Archaeology in the mail
Further evidence of the popular appeal of archaeology comes with a new set of postage stamps issued by Royal Mail. These eight commemorative stamps, ‘Ancient Britain through the post’, show four prehistoric sites and four prehistoric artefacts, and are accompanied by information from Tim Darvill. The aim is to show sites and objects as they would have been used; hence, Maiden Castle has an imagined timber entrance tower with people superimposed in ghostly white on an aerial photograph, while the Star Carr antler headdress is being worn and the Drumbest horns are blown.
This is not the first time British archaeology has featured on postage stamps. In 2005, Stonehenge (inevitably!) was pictured on a set of stamps illustrating selected British and Australian World Heritage sites; Hadrian's Wall and the Ring of Brodgar also featured. Two years earlier, Royal Mail had marked the two-hundred and fiftieth anniversary of the British Museum with six stamps showing some of the Museum's most famous objects, including the Sutton Hoo helmet and the Easter Island statue Hoa Hakananai'a (for a recent study of the latter, see Miles et al. in Antiquity 2014Footnote 6 ). Going back a little further, in 1989 a set of four postage stamps featured industrial archaeology (Ironbridge; a Cornish tin mine; a Lanarkshire cotton mill; and the remarkable Pontcysyllte Aqueduct).
Archaeology and postage stamps do of course have a much longer association.

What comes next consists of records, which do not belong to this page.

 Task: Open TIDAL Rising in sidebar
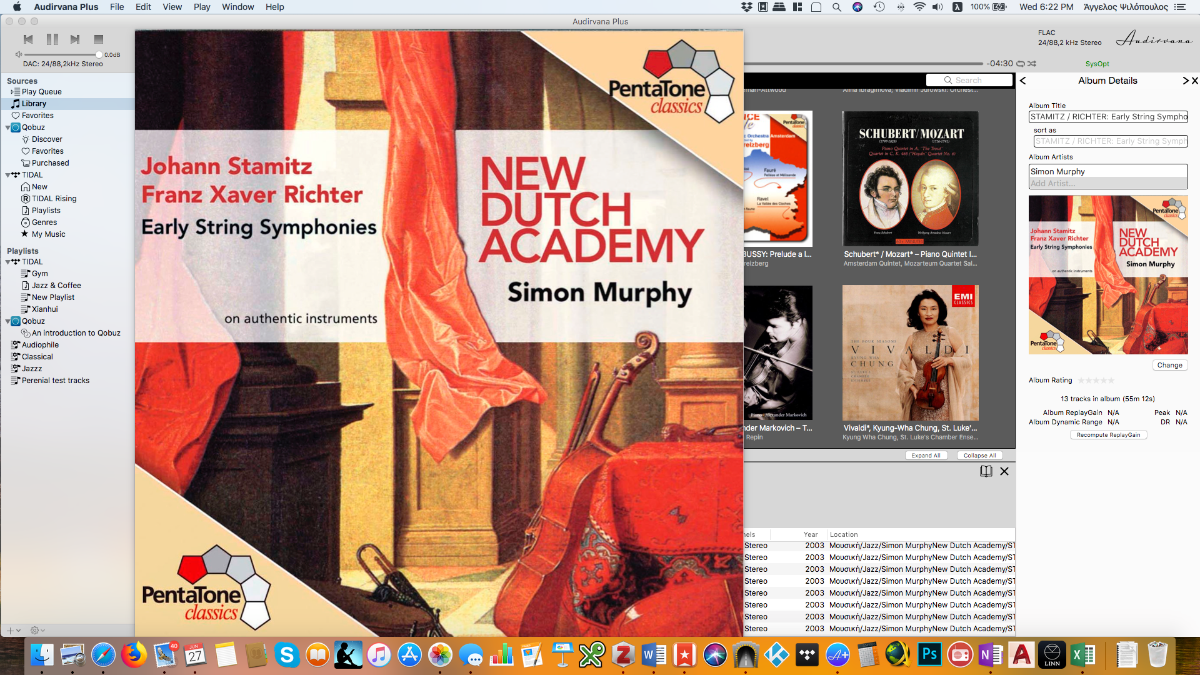(x=53, y=198)
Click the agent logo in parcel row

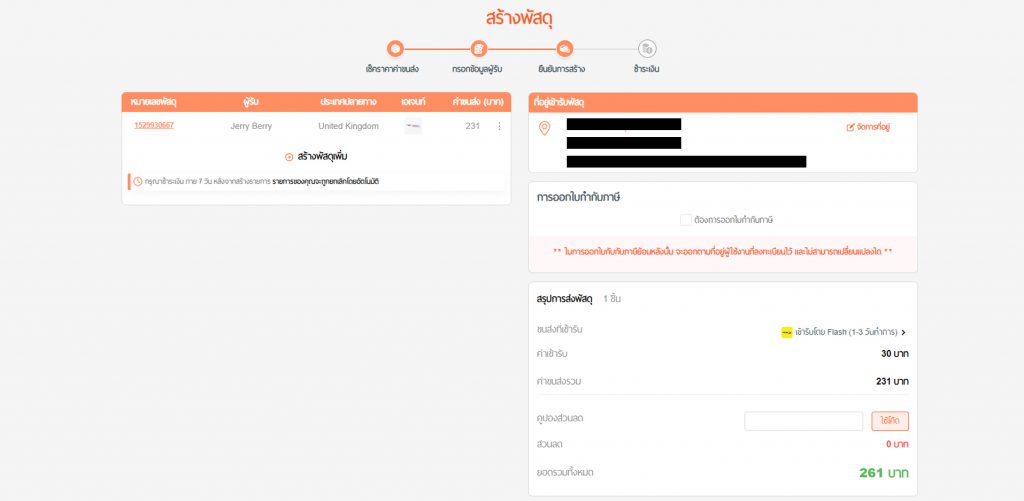click(413, 126)

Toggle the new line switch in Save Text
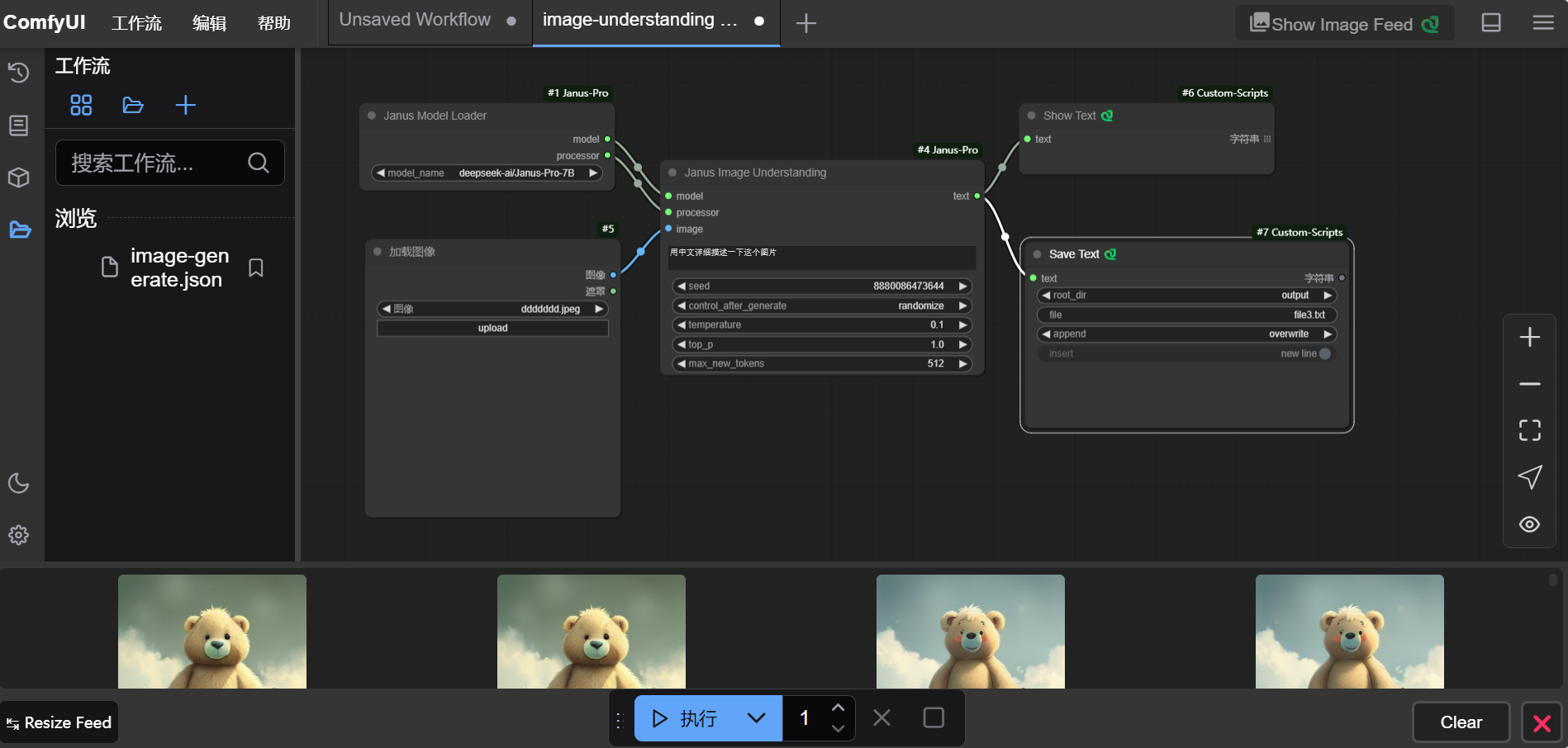pos(1324,353)
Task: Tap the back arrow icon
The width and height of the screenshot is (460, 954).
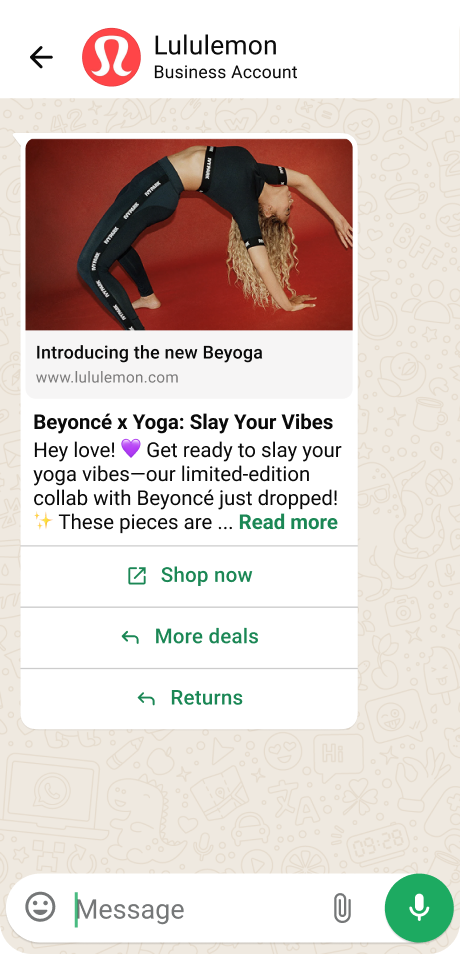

The first postage stamps featured only a ruler's head or (sometimes) important figures from recent and more ancient times. From the late 1860s, however, pictorial issues began to appear and, with them, archaeology. Postage stamps were an ideal medium for promotion and prestige, and those lands with spectacular remains were not slow to exploit that. Egypt was first, issuing a 1 piastre postage stamp illustrating the Sphinx and the Great Pyramid in 1867Footnote 7 . Ottoman Turkey issued pictorial stamps showing Constantine's Column and the Theodosian obelisk at Istanbul in 1914Footnote 8 . The Zaghouan Aqueduct, bringing water to ancient Carthage, was featured on Tunisian stamps from 1906. Mussolini's Italy, in a twist of imperialist propaganda, featured the excavation of a Roman road in Libya, aiming no doubt to legitimise his short-lived North African empire7. The power of the archaeological postage stamp lived on after the Second World War. Many newly independent countries used postage stamps to restore their links with the past by showing famous artworks and archaeological sites.
In the age of email and the internet, the postage stamp in the twenty-first century will seem anachronistic to many readers—older as well as young. But it is an interesting testimony to the power and appeal of archaeology.